PEOPL: Characterizing Privately Encoded Open Datasets with Public Labels
- URL: http://arxiv.org/abs/2304.00047v1
- Date: Fri, 31 Mar 2023 18:03:53 GMT
- Title: PEOPL: Characterizing Privately Encoded Open Datasets with Public Labels
- Authors: Homa Esfahanizadeh, Adam Yala, Rafael G. L. D'Oliveira, Andrea J. D.
Jaba, Victor Quach, Ken R. Duffy, Tommi S. Jaakkola, Vinod Vaikuntanathan,
Manya Ghobadi, Regina Barzilay, Muriel M\'edard
- Abstract summary: We introduce information-theoretic scores for privacy and utility, which quantify the average performance of an unfaithful user.
We then theoretically characterize primitives in building families of encoding schemes that motivate the use of random deep neural networks.
- Score: 59.66777287810985
- License: http://creativecommons.org/licenses/by-sa/4.0/
- Abstract: Allowing organizations to share their data for training of machine learning
(ML) models without unintended information leakage is an open problem in
practice.
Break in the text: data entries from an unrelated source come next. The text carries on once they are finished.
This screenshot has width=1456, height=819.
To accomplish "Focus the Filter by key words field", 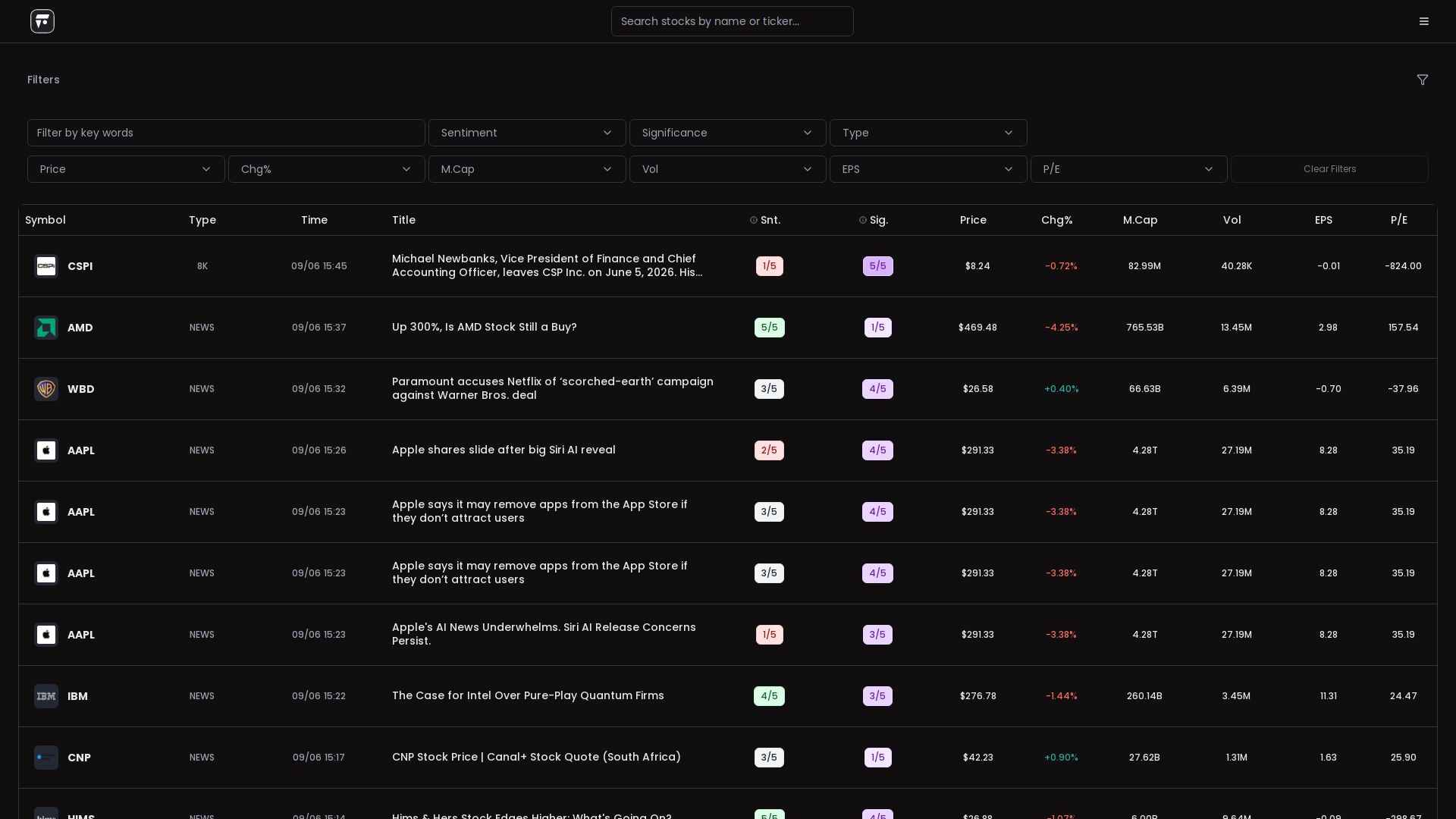I will click(x=226, y=133).
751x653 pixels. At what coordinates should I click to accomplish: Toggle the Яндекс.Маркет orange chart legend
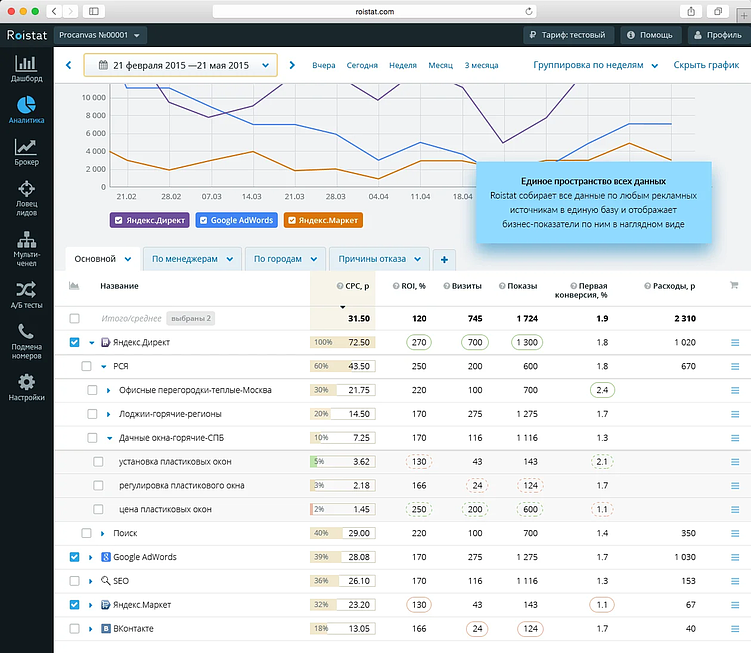click(323, 220)
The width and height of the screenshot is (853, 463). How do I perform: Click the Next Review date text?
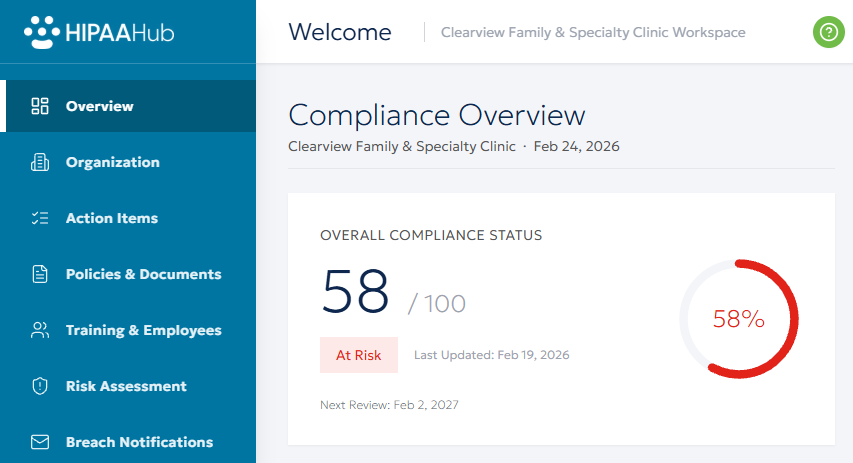point(389,405)
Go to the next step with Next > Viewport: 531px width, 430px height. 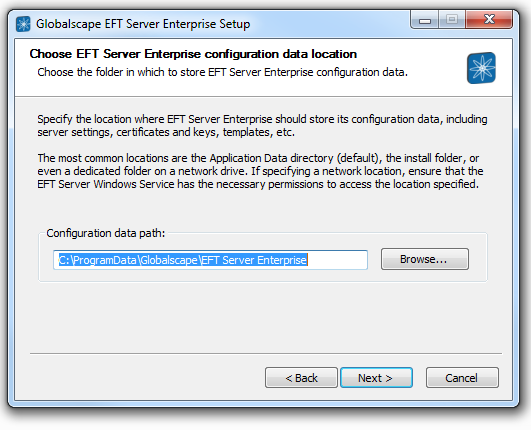[376, 378]
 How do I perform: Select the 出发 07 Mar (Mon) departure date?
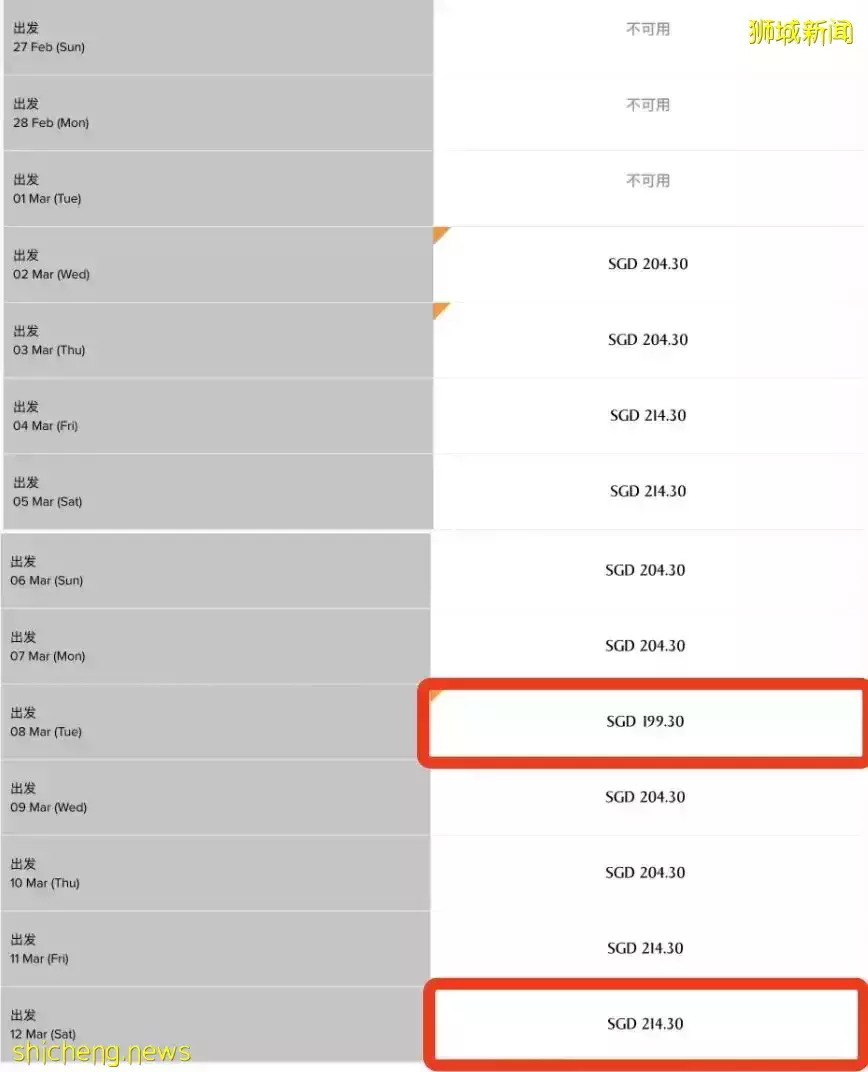coord(200,646)
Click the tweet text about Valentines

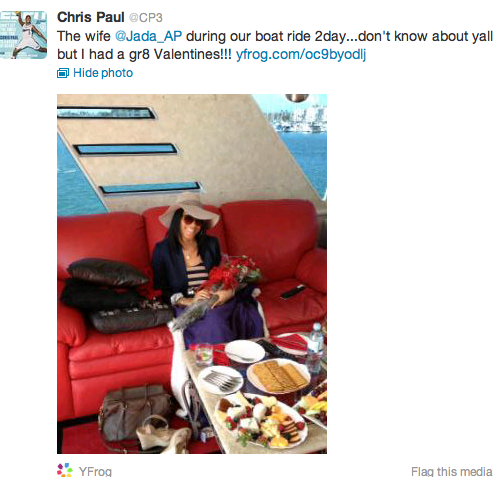coord(275,45)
A promising technique for this still-open problem is to train models
on the encoded data. Our approach, called Privately Encoded Open Datasets with
Public Labels (PEOPL), uses a certain class of randomly constructed transforms
to encode sensitive data. Organizations publish their randomly encoded data and
associated raw labels for ML training, where training is done without knowledge
of the encoding realization. We investigate several important aspects of this
problem: We introduce information-theoretic scores for privacy and utility,
which quantify the average performance of an unfaithful user (e.g., adversary)
and a faithful user (e.g., model developer) that have access to the published
encoded data. We then theoretically characterize primitives in building
families of encoding schemes that motivate the use of random deep neural
networks. Empirically, we compare the performance of our randomized encoding
scheme and a linear scheme to a suite of computational attacks, and we also
show that our scheme achieves competitive prediction accuracy to raw-sample
baselines. Moreover, we demonstrate that multiple institutions, using
independent random encoders, can collaborate to train improved ML models.